Uncertain Terms: Philip Brou’s “Letting Yourself Go”

By Olivia J. Kiers

Philip Brou’s first solo exhibition, Letting Yourself Go, at Corey Daniels Gallery in Wells, ME, is a conceptually dense exhibition rendered into a handful of precise elements that elude summary. Each work is so filled with the artist’s inquiry into the human condition that one must move through it slowly in order to absorb half of what he might have intended. From the very start, the show attempts to destabilize the viewer by positioning two large, temporary walls in such a way that the viewer enters the space from what feels like backstage. From there, things only become more unusual and, for the open-minded viewer, fascinating.

Installation view, Letting Yourself Go. Previous image: Philip Brou, It’s Later Than You Think, 2018, oil on linen, 41 x 26″. All images courtesy Corey Daniels Gallery.

Connections across the works on view are both cerebral and visual. Free, a “haiku” of paper signs that Brou collected from sidewalks, shouts out the word “free” 17 times until the word begins to take on mysterious significance. Across the gallery on a tabletop, another Free consists of dirt collected from the graveyard in Richmond, VA, at the church where founding father Patrick Henry delivered his famous line, “Give me liberty or give me death.” Richmond was also once the seat of the Confederacy—the longer you contemplate this single word written in dirt, the more layers of history converge and complicate the work’s meaning. Next to it, yet another Free—a wooden sign floating upside-down in a tank of saltwater from the Atlantic. The viewer must strain to see the word mirrored on the bottom, and from certain angles it appears to say something else—“LIFE,” or perhaps “FLEE.” While themes of emigration from Europe, slavery and the African diaspora aren’t mentioned in the exhibition materials, it’s tempting to read them into these two works’ confluence of Atlantic water and American soil. Or, viewers might regard these repetitions as an examination of one word’s conflicting, albeit related, valences. The state of being free is to be without value. Said another way, freedom is priceless.

Philip Brou, Free, 2018, a haiku poem composed of found Free signs with artist-made frames. Each frame is 11 x 14″.
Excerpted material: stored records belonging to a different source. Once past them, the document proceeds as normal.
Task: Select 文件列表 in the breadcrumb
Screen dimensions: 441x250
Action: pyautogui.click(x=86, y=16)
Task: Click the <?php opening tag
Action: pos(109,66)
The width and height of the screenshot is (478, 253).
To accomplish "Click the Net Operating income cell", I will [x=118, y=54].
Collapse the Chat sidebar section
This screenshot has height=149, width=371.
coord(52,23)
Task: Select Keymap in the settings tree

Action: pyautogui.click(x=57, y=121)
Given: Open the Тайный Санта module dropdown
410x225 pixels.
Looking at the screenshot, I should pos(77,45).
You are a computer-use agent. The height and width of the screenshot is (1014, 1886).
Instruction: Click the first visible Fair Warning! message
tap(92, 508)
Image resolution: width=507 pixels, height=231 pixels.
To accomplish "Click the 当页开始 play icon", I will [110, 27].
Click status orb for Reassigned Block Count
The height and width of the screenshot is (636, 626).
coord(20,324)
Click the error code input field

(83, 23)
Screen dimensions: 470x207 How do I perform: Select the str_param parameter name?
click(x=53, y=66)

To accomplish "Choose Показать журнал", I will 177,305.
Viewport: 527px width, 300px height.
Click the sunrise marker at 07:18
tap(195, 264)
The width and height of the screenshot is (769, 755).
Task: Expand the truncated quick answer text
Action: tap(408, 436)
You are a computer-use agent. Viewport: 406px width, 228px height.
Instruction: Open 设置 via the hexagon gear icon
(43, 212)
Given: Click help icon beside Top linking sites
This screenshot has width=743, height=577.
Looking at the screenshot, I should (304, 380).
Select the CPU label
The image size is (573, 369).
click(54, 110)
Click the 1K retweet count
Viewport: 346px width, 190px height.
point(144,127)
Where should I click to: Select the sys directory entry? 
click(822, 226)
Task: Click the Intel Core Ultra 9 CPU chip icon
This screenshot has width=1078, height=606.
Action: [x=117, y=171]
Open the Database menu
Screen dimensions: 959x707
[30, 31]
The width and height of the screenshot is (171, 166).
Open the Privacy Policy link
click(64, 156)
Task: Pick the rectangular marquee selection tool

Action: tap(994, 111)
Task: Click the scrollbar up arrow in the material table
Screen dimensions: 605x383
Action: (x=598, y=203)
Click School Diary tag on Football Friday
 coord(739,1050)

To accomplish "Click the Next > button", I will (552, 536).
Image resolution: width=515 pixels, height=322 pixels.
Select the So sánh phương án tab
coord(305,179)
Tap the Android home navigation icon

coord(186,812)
Brou buries many double-meanings within his art, and it was easy for this viewer to latch onto certain themes, racing towards her own theories and conclusions. His works encourage the search for an “Ah ha!” moment, whether or not the viewer’s realization coincides with that of the artist. Yet as the gallery co-director and curator Sarah Bouchard explains, for her, “so much of the work is busting open the idea of how identity is constructed, and it doesn’t lead to answers. It just leads to more questions.”

Another grandiose question the exhibition explores is the concept of the “Nemo” (or “Nobody”), a reference to an episode in Homer’s Odyssey. What does it mean to be or to become a Nobody? Brou commissioned two self-portraits from forensic artists by giving them a verbal description of himself; he then titled both of the resulting drawings i. They have a resemblance to one another, while also sharing that blank expression common to forensic art. Without conveying the subject’s emotion, the portraits leave the viewer free (again, free) to read preconceived notions about forensic portraiture within Brou’s face. Bouchard described them as vulnerable and fragile. I saw them as menacing.

Philip Brou, Just Keep Swimming, 2018, oil on linen, 54 x 36″.

Three masterfully rendered, photo-realist paintings continue Brou’s exploration of the Nemo. Just Keep Swimming depicts a mannequin dressed in a boy’s Finding Nemo shirt, a reference to the popular animated film about a lost fish and his father’s search to find him. It takes time to determine what exactly is wrong with the painting. Many of the details make this appear to be a real child. The jacket is undone and droops off the shoulders with a convincing carelessness. Yet like the forensic portraits, there is no real emotion that can be read in the mannequin’s face—there is no real boy. The recreation of a human being is right there in front of us, but this is essentially a portrait of absence. In two additional paintings (one also titled i, the other It’s Later Than You Think), Brou paints himself, shirtless and wearing a Cyclops mask (another Odyssey reference), and a skeleton that duplicates his stance. Brou’s obscuring of the face blocks one of the most fundamental way humans connect with one another. A grinning skull and a rubber mask are poor stand-ins for the human gaze. Yet these are still compelling portraits for their luminous rendering and intense detail. With the basic instinct to look at the subject’s face diverted, viewers are freed (once again) to seek information elsewhere, in the penciled number on a bone perhaps, or in the curl of an individual chest hair.

Letting Yourself Go is as much a directive to the viewer as it is a description of Brou’s inquiry. There is an uncanny, uncertain territory to explore within each of the works on view, and in the layered dialogue that they hold with each other. It is best to let go of one’s certainties before entering.

Letting Yourself Go is on view at Corey Daniels Gallery through August 4, 2018.